Activity: Starting with the line that contains "Click the eraser clear selections icon", give again exactly and only each line through the end of the records; include the last line and exclude pictures.

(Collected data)
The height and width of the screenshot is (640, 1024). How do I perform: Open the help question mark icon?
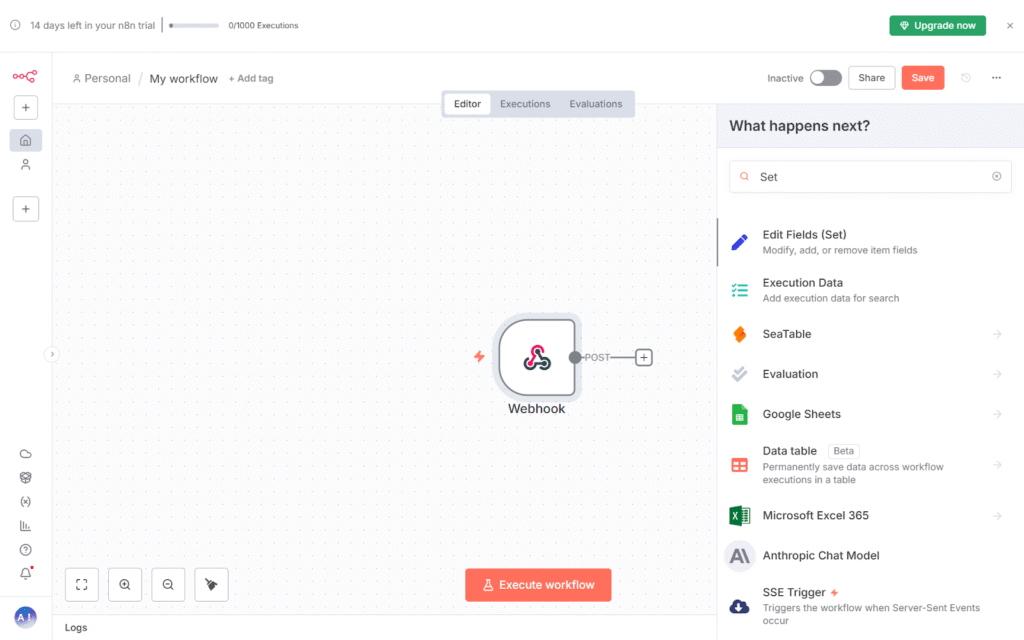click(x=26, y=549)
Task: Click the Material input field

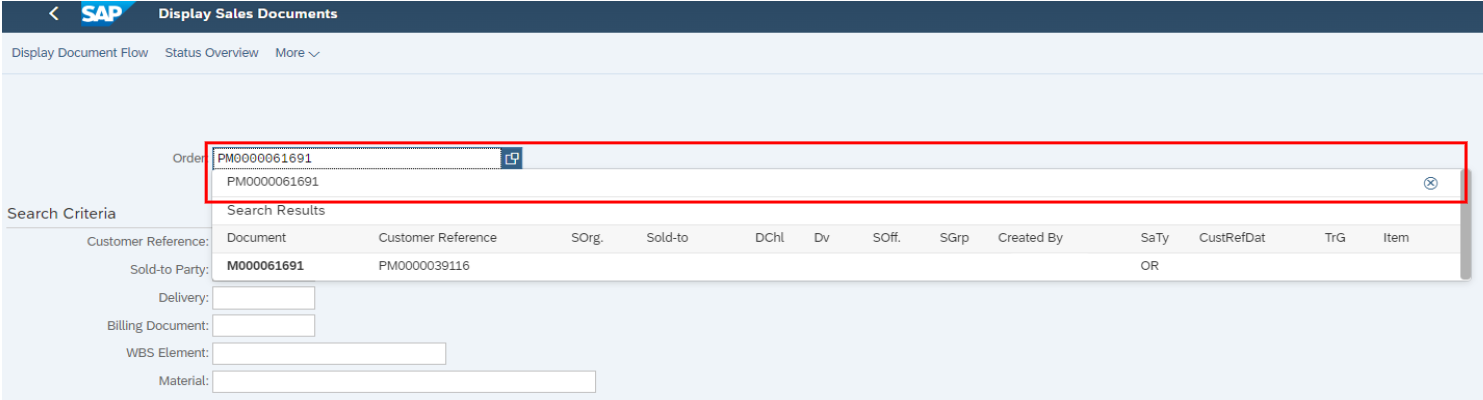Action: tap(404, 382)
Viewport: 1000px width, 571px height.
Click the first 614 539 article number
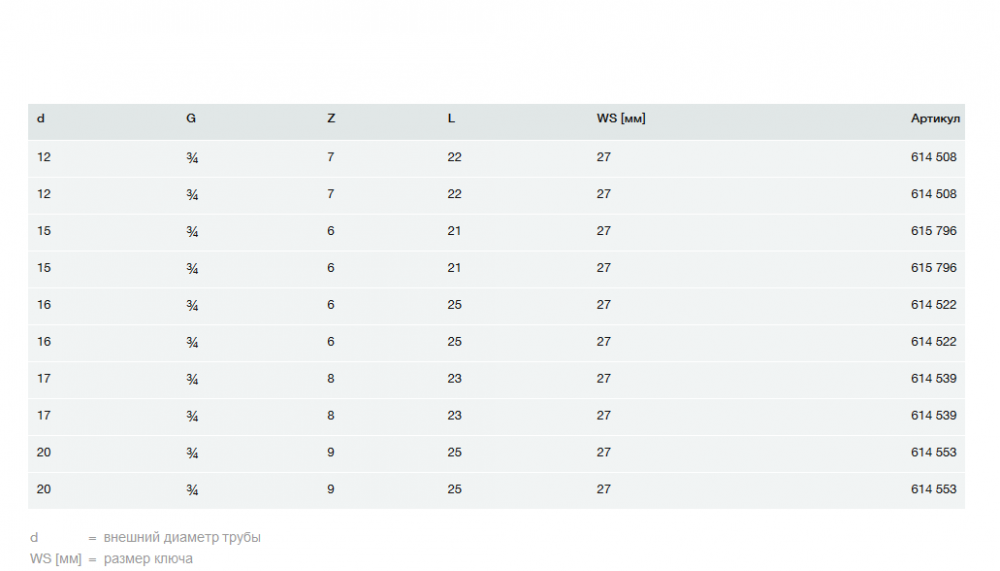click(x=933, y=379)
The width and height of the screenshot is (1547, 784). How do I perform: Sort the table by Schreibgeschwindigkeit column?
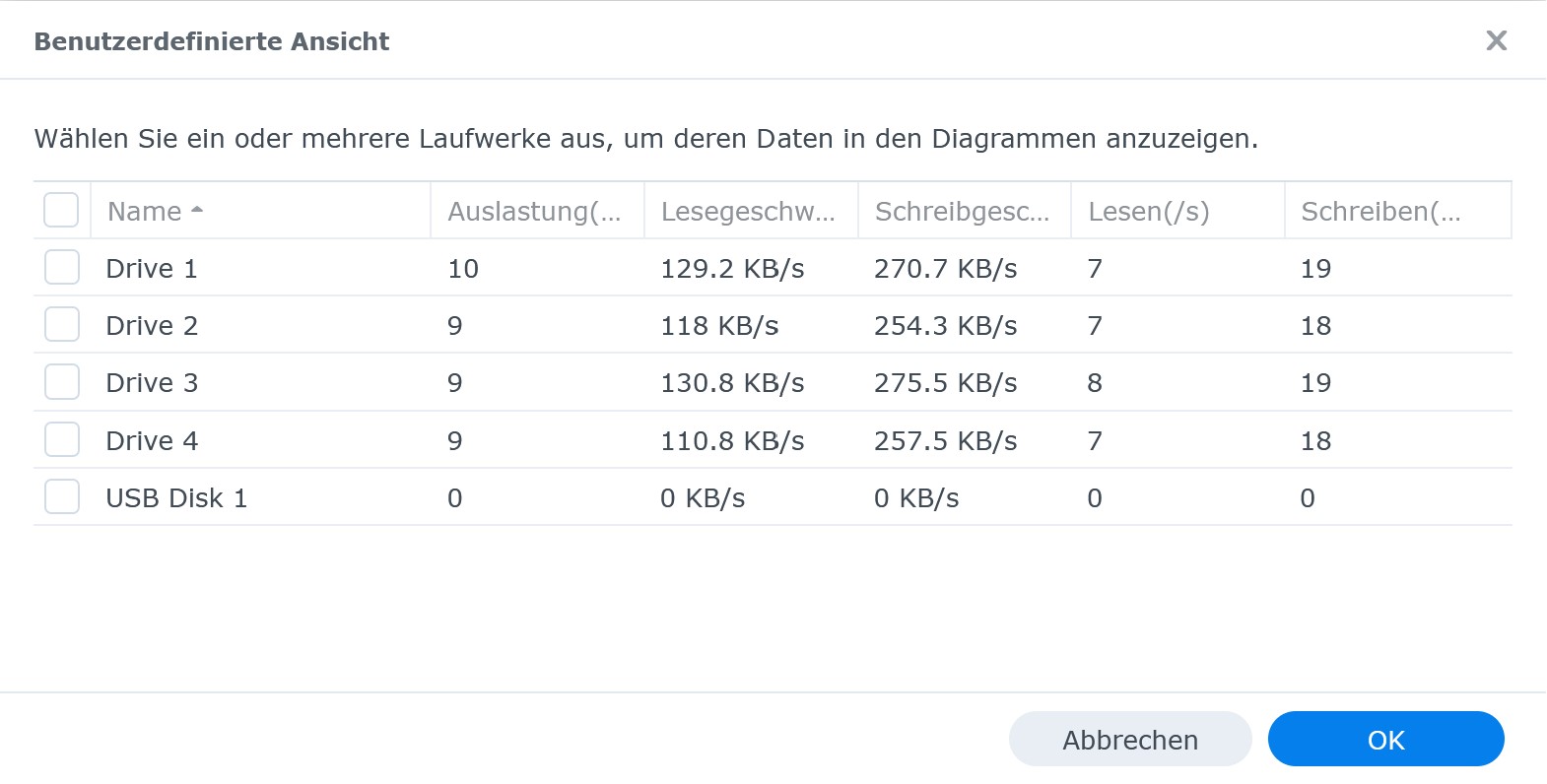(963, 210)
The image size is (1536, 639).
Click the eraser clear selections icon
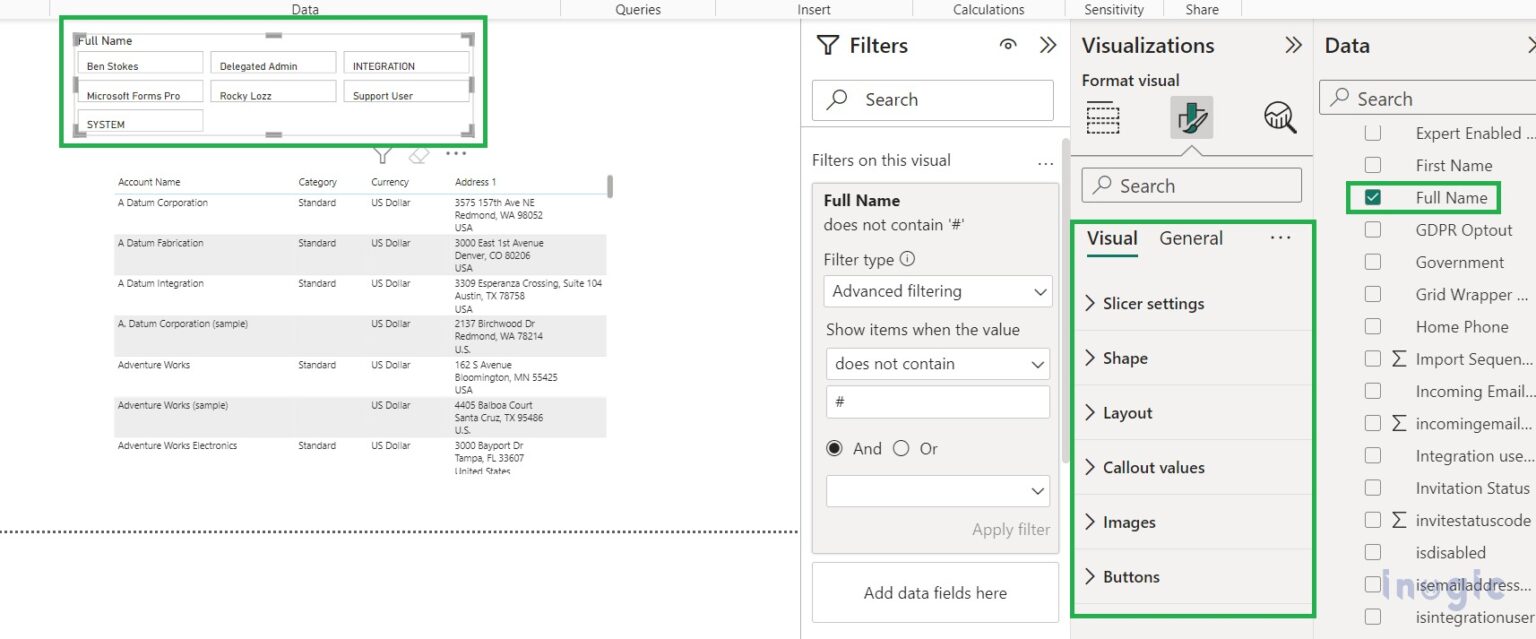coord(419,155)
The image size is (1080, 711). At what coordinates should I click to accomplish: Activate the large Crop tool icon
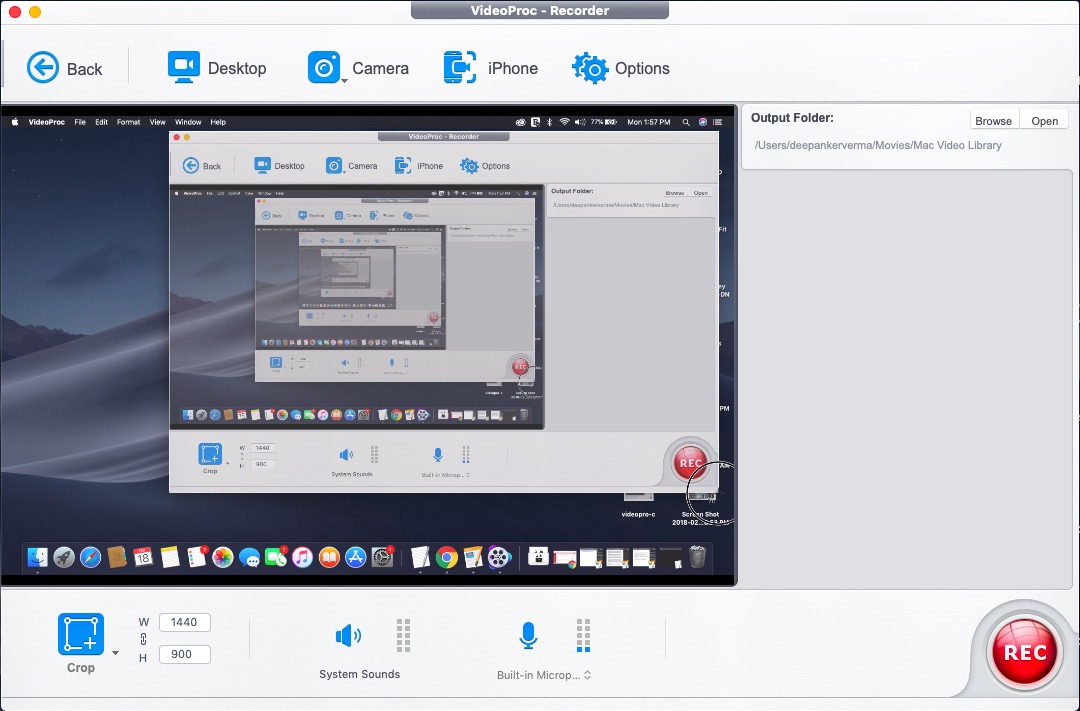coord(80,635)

The completed task:
Click the eraser clear selections icon
coord(419,155)
The image size is (1080, 711). At what coordinates should I click to accomplish: Activate the large Crop tool icon
coord(80,635)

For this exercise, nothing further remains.